Industri mode Muslim di Indonesia kini mencapai nilai US$ 12,69 triliun (Rp 182.780 triliun) dimana ujung tombak suksesnya bisnis fashion adalah perempuan.
Annisa R. Beta seorang Lecturer in Cultural Studies, School of Culture and Communication, Faculty of Arts, The University of Melbourne menuangkan ulasan singkat dalam situs voxpop.id bertajuk "Eksploitasi Buruh Perempuan di Tengah Gemerlap Bisnis Fesyen Busana Muslim".
Penelitian Annisa menunjukkan di balik kilau bisnis mode Muslim di Indonesia, terdapat praktik eksploitasi buruh perempuan.

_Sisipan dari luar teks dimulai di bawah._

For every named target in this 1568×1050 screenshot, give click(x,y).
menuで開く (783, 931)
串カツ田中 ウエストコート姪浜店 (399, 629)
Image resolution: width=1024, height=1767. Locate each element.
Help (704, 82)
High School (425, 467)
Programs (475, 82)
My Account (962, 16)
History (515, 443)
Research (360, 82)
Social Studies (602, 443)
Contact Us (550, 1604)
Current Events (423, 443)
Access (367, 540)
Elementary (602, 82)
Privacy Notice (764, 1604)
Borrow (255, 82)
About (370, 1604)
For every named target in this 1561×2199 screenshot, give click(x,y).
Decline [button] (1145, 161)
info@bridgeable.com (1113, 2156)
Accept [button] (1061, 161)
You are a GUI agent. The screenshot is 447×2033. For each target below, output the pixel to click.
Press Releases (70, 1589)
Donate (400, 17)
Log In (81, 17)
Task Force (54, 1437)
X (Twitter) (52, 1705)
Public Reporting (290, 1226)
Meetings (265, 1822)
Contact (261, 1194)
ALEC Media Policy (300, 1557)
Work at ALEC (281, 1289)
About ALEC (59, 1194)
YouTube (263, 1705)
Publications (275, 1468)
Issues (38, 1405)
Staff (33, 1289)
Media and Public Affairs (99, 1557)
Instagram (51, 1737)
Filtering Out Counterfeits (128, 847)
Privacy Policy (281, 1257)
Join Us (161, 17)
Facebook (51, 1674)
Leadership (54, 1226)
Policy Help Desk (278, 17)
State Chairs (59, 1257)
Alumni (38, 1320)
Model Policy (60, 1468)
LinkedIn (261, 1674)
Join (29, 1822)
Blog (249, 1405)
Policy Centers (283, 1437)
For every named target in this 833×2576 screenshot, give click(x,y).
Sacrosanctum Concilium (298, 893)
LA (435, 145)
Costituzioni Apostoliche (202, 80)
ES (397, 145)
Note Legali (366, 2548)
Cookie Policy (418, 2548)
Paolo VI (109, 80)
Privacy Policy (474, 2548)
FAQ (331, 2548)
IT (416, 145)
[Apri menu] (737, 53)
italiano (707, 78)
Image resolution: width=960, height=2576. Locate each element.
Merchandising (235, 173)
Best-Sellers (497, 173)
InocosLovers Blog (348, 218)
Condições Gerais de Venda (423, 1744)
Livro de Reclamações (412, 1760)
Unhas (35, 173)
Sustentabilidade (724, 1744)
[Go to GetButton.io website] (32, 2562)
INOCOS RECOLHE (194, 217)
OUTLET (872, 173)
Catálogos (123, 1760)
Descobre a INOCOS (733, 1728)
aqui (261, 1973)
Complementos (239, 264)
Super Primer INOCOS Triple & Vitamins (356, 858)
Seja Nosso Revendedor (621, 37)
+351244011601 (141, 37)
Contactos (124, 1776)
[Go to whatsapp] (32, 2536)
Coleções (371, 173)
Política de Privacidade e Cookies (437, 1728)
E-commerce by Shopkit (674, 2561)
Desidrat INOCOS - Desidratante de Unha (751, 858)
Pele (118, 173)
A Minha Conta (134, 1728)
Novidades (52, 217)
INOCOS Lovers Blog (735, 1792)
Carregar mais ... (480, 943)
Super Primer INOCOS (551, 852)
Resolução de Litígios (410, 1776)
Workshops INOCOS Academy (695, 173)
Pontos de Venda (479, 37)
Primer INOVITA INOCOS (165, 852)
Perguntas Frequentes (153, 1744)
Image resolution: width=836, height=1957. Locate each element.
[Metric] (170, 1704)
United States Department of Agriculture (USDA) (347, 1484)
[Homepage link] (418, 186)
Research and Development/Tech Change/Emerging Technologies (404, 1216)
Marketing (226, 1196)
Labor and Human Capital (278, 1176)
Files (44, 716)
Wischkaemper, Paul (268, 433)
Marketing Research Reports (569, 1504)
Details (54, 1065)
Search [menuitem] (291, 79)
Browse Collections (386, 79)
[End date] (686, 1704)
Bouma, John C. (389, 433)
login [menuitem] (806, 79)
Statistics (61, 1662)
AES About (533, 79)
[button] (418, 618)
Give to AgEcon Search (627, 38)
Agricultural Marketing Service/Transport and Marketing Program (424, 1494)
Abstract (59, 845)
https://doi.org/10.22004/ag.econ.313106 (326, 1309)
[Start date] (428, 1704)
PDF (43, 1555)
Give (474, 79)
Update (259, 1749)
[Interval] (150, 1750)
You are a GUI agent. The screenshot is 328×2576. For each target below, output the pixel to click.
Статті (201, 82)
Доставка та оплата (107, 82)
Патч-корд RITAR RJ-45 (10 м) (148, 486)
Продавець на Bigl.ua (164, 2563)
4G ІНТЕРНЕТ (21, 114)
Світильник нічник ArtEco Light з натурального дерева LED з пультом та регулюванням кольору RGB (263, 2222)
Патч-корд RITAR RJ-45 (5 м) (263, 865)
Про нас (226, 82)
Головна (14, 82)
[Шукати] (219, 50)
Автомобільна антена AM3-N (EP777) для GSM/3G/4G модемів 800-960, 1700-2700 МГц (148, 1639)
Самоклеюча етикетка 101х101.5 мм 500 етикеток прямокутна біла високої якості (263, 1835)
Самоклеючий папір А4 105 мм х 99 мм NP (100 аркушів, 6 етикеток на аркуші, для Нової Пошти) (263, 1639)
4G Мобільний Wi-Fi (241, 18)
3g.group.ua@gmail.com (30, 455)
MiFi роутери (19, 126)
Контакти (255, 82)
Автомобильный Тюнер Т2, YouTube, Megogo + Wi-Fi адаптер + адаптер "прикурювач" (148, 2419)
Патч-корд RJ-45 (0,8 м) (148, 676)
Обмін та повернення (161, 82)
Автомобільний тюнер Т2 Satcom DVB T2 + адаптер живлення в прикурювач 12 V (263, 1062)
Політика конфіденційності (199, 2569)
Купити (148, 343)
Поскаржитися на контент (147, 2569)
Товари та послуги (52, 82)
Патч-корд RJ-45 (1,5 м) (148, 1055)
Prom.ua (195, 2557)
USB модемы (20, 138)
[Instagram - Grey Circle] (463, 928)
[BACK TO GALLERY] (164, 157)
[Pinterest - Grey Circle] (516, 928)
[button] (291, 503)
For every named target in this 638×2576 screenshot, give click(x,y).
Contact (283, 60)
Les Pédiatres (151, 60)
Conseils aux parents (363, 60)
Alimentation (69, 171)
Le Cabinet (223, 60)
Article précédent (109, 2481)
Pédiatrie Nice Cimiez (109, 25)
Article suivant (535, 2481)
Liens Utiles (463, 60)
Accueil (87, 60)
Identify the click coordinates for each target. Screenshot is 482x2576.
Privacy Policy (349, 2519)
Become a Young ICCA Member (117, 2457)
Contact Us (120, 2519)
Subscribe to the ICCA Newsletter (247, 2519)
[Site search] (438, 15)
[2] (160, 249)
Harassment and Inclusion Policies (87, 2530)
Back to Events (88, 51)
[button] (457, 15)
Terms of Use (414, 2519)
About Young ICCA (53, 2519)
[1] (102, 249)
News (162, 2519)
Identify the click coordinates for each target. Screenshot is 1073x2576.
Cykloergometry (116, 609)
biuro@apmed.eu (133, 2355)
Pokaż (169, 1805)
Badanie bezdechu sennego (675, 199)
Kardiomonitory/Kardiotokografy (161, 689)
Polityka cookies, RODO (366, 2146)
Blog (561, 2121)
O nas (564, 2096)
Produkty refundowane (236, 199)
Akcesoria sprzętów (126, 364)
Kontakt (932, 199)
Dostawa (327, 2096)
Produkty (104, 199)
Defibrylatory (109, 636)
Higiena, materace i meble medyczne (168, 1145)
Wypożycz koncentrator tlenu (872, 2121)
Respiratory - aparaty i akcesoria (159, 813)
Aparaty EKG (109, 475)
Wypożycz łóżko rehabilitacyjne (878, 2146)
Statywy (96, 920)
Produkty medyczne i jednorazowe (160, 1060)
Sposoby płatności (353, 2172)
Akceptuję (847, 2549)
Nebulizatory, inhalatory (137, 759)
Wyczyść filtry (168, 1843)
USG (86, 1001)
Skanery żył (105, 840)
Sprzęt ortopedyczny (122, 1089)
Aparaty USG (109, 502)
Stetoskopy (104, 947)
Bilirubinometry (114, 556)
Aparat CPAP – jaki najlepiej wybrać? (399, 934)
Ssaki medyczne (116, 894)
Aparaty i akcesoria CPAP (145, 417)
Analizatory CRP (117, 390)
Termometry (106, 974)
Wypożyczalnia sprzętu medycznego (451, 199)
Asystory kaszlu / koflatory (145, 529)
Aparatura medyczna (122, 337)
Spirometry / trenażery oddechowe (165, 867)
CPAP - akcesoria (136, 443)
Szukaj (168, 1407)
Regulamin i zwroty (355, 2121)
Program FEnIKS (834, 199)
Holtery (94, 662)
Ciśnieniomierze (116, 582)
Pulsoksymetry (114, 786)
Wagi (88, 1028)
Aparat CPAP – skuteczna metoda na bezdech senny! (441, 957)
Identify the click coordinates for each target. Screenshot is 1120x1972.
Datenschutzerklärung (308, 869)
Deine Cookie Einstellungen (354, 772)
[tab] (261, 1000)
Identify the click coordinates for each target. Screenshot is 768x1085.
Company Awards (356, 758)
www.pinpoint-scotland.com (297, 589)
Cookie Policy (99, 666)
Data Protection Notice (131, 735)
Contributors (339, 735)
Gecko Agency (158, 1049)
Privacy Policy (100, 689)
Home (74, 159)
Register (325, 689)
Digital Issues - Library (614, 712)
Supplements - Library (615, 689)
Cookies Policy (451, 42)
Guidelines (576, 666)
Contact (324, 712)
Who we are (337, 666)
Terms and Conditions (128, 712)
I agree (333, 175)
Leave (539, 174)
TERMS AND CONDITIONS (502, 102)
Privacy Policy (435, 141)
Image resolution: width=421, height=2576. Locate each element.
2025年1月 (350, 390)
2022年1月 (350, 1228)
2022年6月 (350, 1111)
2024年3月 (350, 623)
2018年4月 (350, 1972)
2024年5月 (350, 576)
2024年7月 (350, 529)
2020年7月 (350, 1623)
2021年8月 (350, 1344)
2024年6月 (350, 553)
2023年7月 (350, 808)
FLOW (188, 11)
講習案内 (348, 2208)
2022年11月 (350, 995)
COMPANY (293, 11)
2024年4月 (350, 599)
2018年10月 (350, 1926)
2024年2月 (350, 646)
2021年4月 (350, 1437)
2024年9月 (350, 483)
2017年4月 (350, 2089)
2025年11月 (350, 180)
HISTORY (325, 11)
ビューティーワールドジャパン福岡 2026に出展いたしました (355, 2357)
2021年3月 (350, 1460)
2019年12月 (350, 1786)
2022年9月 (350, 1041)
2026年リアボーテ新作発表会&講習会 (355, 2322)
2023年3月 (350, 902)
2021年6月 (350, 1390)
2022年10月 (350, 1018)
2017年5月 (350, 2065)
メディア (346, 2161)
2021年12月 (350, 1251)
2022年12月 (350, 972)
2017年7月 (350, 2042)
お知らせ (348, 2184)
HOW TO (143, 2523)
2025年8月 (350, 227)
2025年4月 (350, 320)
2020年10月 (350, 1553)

Perempuan Jadi Penggerak Bisnis Fashion Muslim Indonesia
Pemerintah Indonesia memang sudah lama menggaungkan keinginan untuk menjadi kiblat mode Muslim dunia. Sejak tahun 2009, ambisi Susilo Bambang Yudhoyono saat menjadi presiden untuk mengembangkan ekonomi kreatif berperan penting dalam hal ini.
Alhasil, acara besar seperti Indonesian Islamic Fashion Fair berhasil diadakan rutin bersama Indonesia Islamic Fashion Consortium (IIFC) dan Perancang Pengusaha Mode Indonesia (APPMI).
Industri mode Islami yang melambung di Indonesia bukan hanya hasil kerja keras program pemerintah tetapi disokong oleh banyak tokoh dan pekerja yang terlibat.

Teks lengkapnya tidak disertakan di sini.